President of the Senate Don Williams was mildly applauding, an enigmatic Mount Rushmore smile playing upon his face. Sen. Edith Prague, the most obliging senator state union leaders ever bought, was half out of the picture, also applauding. Mr. Malloy was pitched forward, grasping the hand of Rep. Susan Johnson, eager to launch Connecticut forward on a path of prosperity, gratefully accepting plaudits from Democrats in the legislature who had helped him set in budget stone their preferred Tax Plan.
Significantly, the second half of Mr. Malloy’s budget, a Savings Plan that includes the “shared sacrifice” Mr. Malloy has demanded from state workers, is still in process of being negotiated. The cost savings part of Mr. Malloy’s budget has, so far, been written on the waves.
Republicans, a slender minority in the General Assembly, were out of the picture, both figuratively and literally. Their fingerprints will mar neither the Democrat’s Tax Plan nor their rumored Savings Plan.
Earlier in the week, Republicans unveiled their own no-tax-increase budget; among the Democrats shown happily celebrating in the Courant’s front page photo, you could have heard a pin drop.
In past budget negotiations, Republicans, when they were not cooperating with majority Democrats in crafting spending plans, were simply shunted out of the way of Courant photographers and airily dismissed by Courant commentators as irrelevant nuisances, a sprinkling of ashes tossed upon the big spender’s feast. “Laissez les bons temps rouler,” as Marti Gras revelers said in New Orleans before Katrina buried them, “let the good times roll.”
This time around, all the serious negotiations on the budget were conducted in back rooms of the state capitol marked “no Republicans need apply,” because Democrats who now control both the General Assembly and the governor’s office need no longer keep up the pretense that legislative Republicans have a hand in constructing a so called budget that is, for all practical purpose, little more than a tax plan with a promissory note from Connecticut’s fourth branch of government, state unions, attached to it: “The bearer of this note will pay in “shared sacrifice” $4 billion in cost savings to Mr. Malloy, Mr. Williams, Speaker of the House Chris Donovan, Ms. Prague and Ms. Johnson – maybe.”
The times, they are not a’changing, at least not here in Connecticut. Both the the times and the state’s fatally deficient public policy will change when the people of Connecticut, battered on all sides by an omnipresent and omniscient government that robs them of the fruit of their labor to secure for itself the means to wipe dry every tear, begin to take seriously the advice posted on a billboard on route 44 during the last election season: “If you don’t like your congress, change your congressman.”
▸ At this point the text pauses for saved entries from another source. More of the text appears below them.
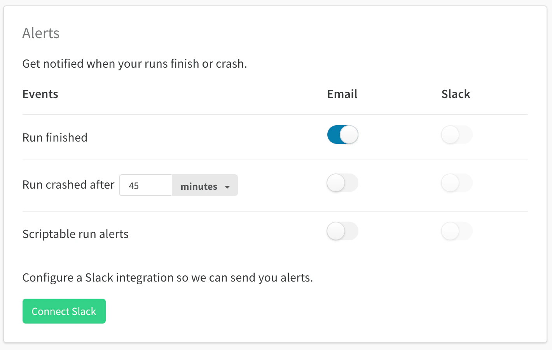Open the minutes time unit dropdown
Screen dimensions: 552x350
click(x=204, y=186)
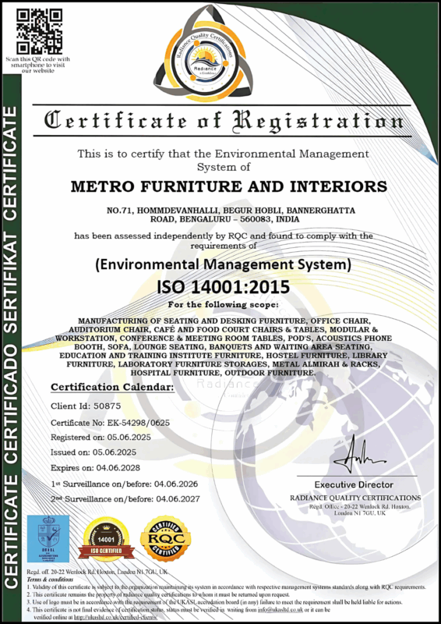Viewport: 441px width, 624px height.
Task: Click the Certification Calendar heading
Action: (112, 387)

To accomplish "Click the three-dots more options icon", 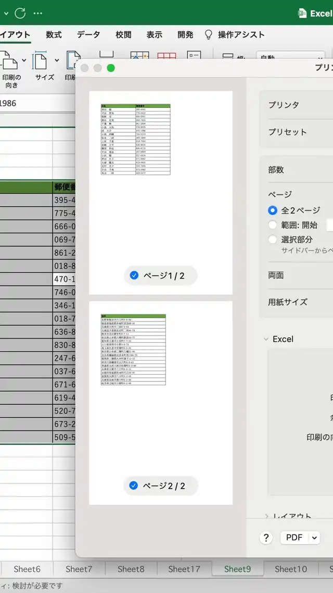I will tap(37, 13).
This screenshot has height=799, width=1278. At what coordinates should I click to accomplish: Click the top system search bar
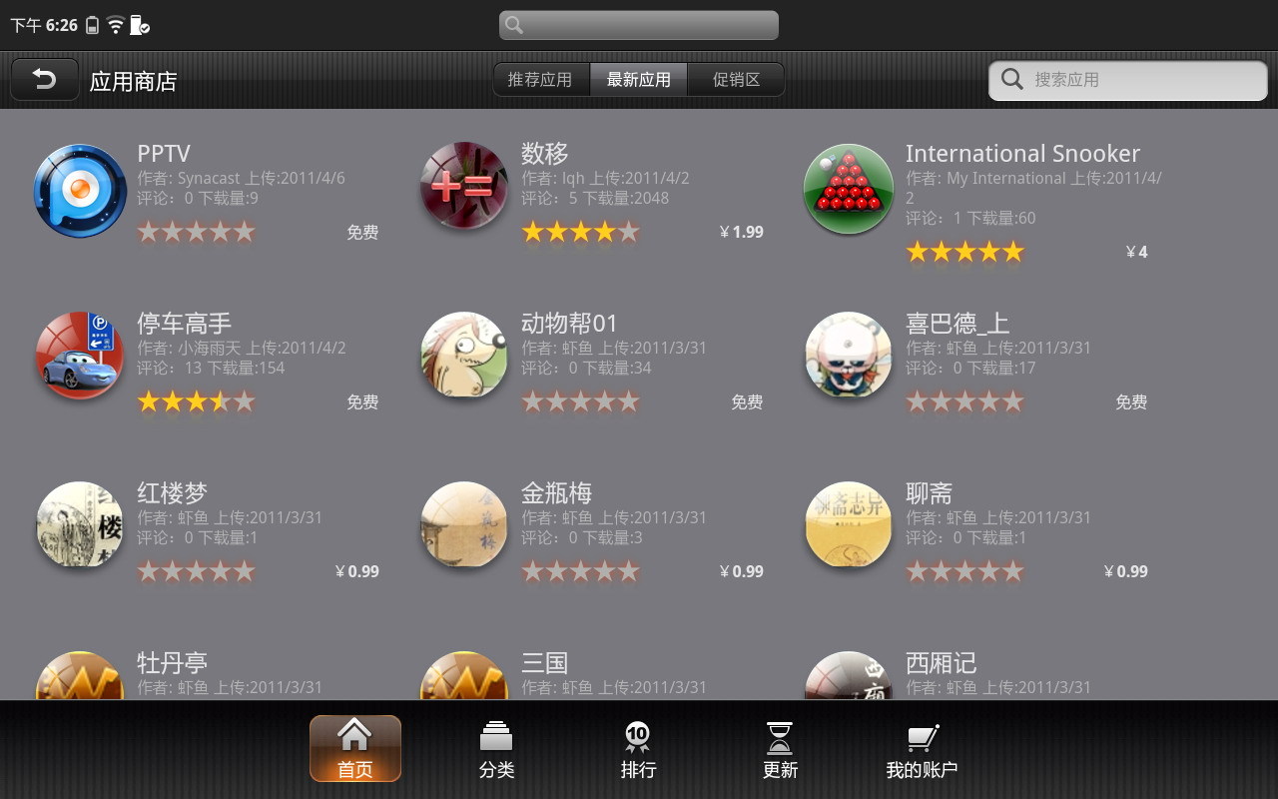pyautogui.click(x=639, y=25)
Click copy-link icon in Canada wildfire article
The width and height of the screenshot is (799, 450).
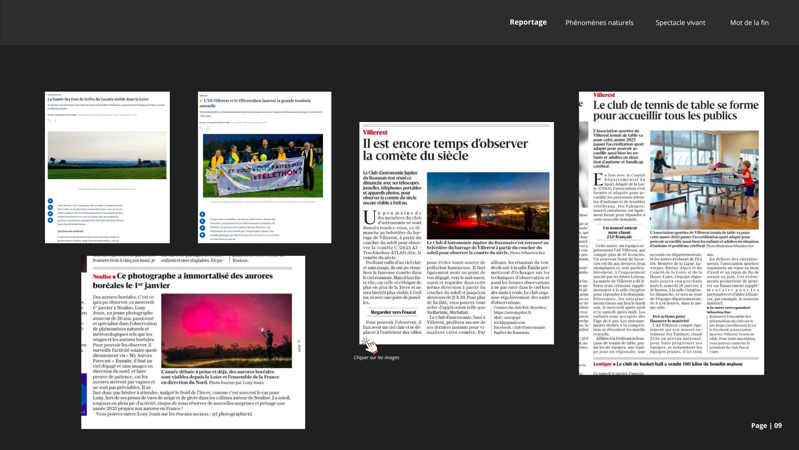50,214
In the course of his 17 town tour, during which Mr. Malloy presented to the general public his proposed budget – a Tax Plan that included the largest increase in taxes since Gov. Lowell Weicker addressed a similar deficit problem in 1991 and a Spending Plan that included essential promised savings from concessions to be made by state union workers – Mr. Malloy called for “shared sacrifice” from both taxpayers and unions.
Mr. Weicker solved his budget deficit through the imposition of an income tax, the so-called “gas” poured on the spending fire that Mr. Weicker during his campaign for governor promised would not be poured out in the form of an income tax. The Weicker income tax produced ungovernable spending, obscene surpluses that swelled the bottom line of future budgets, and THE FIRE THIS TIME that Mr. Malloy says he hopes to snuff out – with a promissory note from Connecticut’s biggest spenders and their legislative enablers, the celebrants who were applauding Mr. Malloy’s Tax Plan.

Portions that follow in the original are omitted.